- SUPPLIED DATA -
▽
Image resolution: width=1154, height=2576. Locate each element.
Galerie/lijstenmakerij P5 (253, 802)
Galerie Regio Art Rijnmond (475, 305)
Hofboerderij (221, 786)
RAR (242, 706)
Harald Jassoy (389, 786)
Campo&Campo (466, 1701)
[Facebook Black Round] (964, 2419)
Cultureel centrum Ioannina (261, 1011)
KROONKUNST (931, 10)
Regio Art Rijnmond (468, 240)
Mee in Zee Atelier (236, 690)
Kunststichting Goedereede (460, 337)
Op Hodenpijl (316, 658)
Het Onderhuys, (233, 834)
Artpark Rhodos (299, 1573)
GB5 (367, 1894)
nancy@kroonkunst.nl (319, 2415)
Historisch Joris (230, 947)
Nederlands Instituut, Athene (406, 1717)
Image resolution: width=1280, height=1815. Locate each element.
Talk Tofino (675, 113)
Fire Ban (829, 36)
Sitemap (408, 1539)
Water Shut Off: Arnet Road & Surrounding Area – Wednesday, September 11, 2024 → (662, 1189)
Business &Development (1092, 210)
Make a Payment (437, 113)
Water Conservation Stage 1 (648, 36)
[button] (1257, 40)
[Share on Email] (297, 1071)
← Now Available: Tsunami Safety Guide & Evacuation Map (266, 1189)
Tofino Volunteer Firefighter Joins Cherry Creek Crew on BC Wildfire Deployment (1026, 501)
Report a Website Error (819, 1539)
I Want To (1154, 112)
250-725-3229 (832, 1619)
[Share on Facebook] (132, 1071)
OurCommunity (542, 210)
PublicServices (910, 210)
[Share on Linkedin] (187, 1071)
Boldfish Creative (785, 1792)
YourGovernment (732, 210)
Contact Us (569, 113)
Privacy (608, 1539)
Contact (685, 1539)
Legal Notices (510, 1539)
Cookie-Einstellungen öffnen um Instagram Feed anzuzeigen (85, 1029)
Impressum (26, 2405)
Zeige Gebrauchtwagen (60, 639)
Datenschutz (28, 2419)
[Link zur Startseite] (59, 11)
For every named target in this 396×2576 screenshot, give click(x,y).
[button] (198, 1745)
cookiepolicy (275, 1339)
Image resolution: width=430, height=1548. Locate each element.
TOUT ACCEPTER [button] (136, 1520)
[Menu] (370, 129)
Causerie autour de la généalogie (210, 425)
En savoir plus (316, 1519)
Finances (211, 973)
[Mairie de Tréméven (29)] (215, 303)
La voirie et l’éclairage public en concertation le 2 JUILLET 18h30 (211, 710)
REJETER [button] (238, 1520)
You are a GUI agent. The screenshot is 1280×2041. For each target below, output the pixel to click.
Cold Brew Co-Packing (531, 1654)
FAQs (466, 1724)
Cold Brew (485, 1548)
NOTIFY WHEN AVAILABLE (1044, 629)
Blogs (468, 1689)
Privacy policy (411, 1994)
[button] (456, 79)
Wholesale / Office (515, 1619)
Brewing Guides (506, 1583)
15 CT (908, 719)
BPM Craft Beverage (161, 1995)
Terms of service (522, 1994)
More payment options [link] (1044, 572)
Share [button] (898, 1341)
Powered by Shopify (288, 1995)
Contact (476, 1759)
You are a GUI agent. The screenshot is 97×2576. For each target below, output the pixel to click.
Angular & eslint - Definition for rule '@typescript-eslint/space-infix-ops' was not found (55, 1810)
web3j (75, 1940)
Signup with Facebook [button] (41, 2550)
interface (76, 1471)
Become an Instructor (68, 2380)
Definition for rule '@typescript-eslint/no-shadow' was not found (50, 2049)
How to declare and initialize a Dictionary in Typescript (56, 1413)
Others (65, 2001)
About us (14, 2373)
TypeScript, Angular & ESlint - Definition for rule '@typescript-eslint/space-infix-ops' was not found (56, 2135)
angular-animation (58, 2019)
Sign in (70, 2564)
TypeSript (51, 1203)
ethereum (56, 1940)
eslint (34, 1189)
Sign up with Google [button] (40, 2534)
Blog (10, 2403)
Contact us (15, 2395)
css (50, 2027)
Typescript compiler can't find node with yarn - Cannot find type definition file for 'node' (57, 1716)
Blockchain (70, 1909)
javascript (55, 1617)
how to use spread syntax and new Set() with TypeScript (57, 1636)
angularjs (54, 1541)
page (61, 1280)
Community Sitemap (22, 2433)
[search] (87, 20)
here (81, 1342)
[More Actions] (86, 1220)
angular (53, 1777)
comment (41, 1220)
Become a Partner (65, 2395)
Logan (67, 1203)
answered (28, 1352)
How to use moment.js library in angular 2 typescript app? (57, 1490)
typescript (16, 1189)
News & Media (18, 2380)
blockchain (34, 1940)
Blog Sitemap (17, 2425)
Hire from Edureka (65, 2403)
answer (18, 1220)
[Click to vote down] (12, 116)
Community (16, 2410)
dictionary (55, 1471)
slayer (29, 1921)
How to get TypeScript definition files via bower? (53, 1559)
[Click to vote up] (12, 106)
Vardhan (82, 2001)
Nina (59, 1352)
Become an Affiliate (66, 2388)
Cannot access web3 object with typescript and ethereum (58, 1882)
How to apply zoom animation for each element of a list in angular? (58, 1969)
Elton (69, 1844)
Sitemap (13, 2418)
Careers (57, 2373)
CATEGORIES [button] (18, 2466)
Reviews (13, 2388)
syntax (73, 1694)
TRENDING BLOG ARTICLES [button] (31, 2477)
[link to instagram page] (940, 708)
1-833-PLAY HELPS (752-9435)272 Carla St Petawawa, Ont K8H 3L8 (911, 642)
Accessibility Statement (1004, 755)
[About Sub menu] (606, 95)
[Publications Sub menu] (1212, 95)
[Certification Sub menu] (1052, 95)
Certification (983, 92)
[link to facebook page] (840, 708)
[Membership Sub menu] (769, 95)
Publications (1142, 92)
△
- WHAT IS NEEDED -
Retype all the data, changing nothing.

- FINISHED TASK -
Image resolution: width=1154, height=2576. Locate each element.
Galerie/lijstenmakerij P5 (253, 802)
Galerie Regio Art Rijnmond (475, 305)
Hofboerderij (221, 786)
RAR (242, 706)
Harald Jassoy (389, 786)
Campo&Campo (466, 1701)
[Facebook Black Round] (964, 2419)
Cultureel centrum Ioannina (261, 1011)
KROONKUNST (931, 10)
Regio Art Rijnmond (468, 240)
Mee in Zee Atelier (236, 690)
Kunststichting Goedereede (460, 337)
Op Hodenpijl (316, 658)
Het Onderhuys, (233, 834)
Artpark Rhodos (299, 1573)
GB5 (367, 1894)
nancy@kroonkunst.nl (319, 2415)
Historisch Joris (230, 947)
Nederlands Instituut, Athene (406, 1717)
Image resolution: width=1280, height=1815. Locate each element.
Talk Tofino (675, 113)
Fire Ban (829, 36)
Sitemap (408, 1539)
Water Shut Off: Arnet Road & Surrounding Area – Wednesday, September 11, 2024 → (662, 1189)
Business &Development (1092, 210)
Make a Payment (437, 113)
Water Conservation Stage 1 (648, 36)
[button] (1257, 40)
[Share on Email] (297, 1071)
← Now Available: Tsunami Safety Guide & Evacuation Map (266, 1189)
Tofino Volunteer Firefighter Joins Cherry Creek Crew on BC Wildfire Deployment (1026, 501)
Report a Website Error (819, 1539)
I Want To (1154, 112)
250-725-3229 (832, 1619)
[Share on Facebook] (132, 1071)
OurCommunity (542, 210)
PublicServices (910, 210)
[Share on Linkedin] (187, 1071)
Boldfish Creative (785, 1792)
YourGovernment (732, 210)
Contact Us (569, 113)
Privacy (608, 1539)
Contact (685, 1539)
Legal Notices (510, 1539)
Cookie-Einstellungen öffnen um Instagram Feed anzuzeigen (85, 1029)
Impressum (26, 2405)
Zeige Gebrauchtwagen (60, 639)
Datenschutz (28, 2419)
[Link zur Startseite] (59, 11)
For every named target in this 396×2576 screenshot, give click(x,y).
[button] (198, 1745)
cookiepolicy (275, 1339)
Image resolution: width=430, height=1548. Locate each element.
TOUT ACCEPTER [button] (136, 1520)
[Menu] (370, 129)
Causerie autour de la généalogie (210, 425)
En savoir plus (316, 1519)
Finances (211, 973)
[Mairie de Tréméven (29)] (215, 303)
La voirie et l’éclairage public en concertation le 2 JUILLET 18h30 (211, 710)
REJETER [button] (238, 1520)
You are a GUI agent. The screenshot is 1280×2041. For each target below, output the pixel to click.
Cold Brew Co-Packing (531, 1654)
FAQs (466, 1724)
Cold Brew (485, 1548)
NOTIFY WHEN AVAILABLE (1044, 629)
Blogs (468, 1689)
Privacy policy (411, 1994)
[button] (456, 79)
Wholesale / Office (515, 1619)
Brewing Guides (506, 1583)
15 CT (908, 719)
BPM Craft Beverage (161, 1995)
Terms of service (522, 1994)
More payment options [link] (1044, 572)
Share [button] (898, 1341)
Powered by Shopify (288, 1995)
Contact (476, 1759)
You are a GUI agent. The screenshot is 97×2576. For each target below, output the pixel to click.
Angular & eslint - Definition for rule '@typescript-eslint/space-infix-ops' was not found (55, 1810)
web3j (75, 1940)
Signup with Facebook [button] (41, 2550)
interface (76, 1471)
Become an Instructor (68, 2380)
Definition for rule '@typescript-eslint/no-shadow' was not found (50, 2049)
How to declare and initialize a Dictionary in Typescript (56, 1413)
Others (65, 2001)
About us (14, 2373)
TypeScript, Angular & ESlint - Definition for rule '@typescript-eslint/space-infix-ops' was not found (56, 2135)
angular-animation (58, 2019)
Sign in (70, 2564)
TypeSript (51, 1203)
ethereum (56, 1940)
eslint (34, 1189)
Sign up with Google [button] (40, 2534)
Blog (10, 2403)
Contact us (15, 2395)
css (50, 2027)
Typescript compiler can't find node with yarn - Cannot find type definition file for 'node' (57, 1716)
Blockchain (70, 1909)
javascript (55, 1617)
how to use spread syntax and new Set() with TypeScript (57, 1636)
angularjs (54, 1541)
page (61, 1280)
Community Sitemap (22, 2433)
[search] (87, 20)
here (81, 1342)
[More Actions] (86, 1220)
angular (53, 1777)
comment (41, 1220)
Become a Partner (65, 2395)
Logan (67, 1203)
answered (28, 1352)
How to use moment.js library in angular 2 typescript app? (57, 1490)
typescript (16, 1189)
News & Media (18, 2380)
blockchain (34, 1940)
Blog Sitemap (17, 2425)
Hire from Edureka (65, 2403)
answer (18, 1220)
[Click to vote down] (12, 116)
Community (16, 2410)
dictionary (55, 1471)
slayer (29, 1921)
How to get TypeScript definition files via bower? (53, 1559)
[Click to vote up] (12, 106)
Vardhan (82, 2001)
Nina (59, 1352)
Become an Affiliate (66, 2388)
Cannot access web3 object with typescript and ethereum (58, 1882)
How to apply zoom animation for each element of a list in angular? (58, 1969)
Elton (69, 1844)
Sitemap (13, 2418)
Careers (57, 2373)
CATEGORIES [button] (18, 2466)
Reviews (13, 2388)
syntax (73, 1694)
TRENDING BLOG ARTICLES [button] (31, 2477)
[link to instagram page] (940, 708)
1-833-PLAY HELPS (752-9435)272 Carla St Petawawa, Ont K8H 3L8 (911, 642)
Accessibility Statement (1004, 755)
[About Sub menu] (606, 95)
[Publications Sub menu] (1212, 95)
[Certification Sub menu] (1052, 95)
Certification (983, 92)
[link to facebook page] (840, 708)
[Membership Sub menu] (769, 95)
Publications (1142, 92)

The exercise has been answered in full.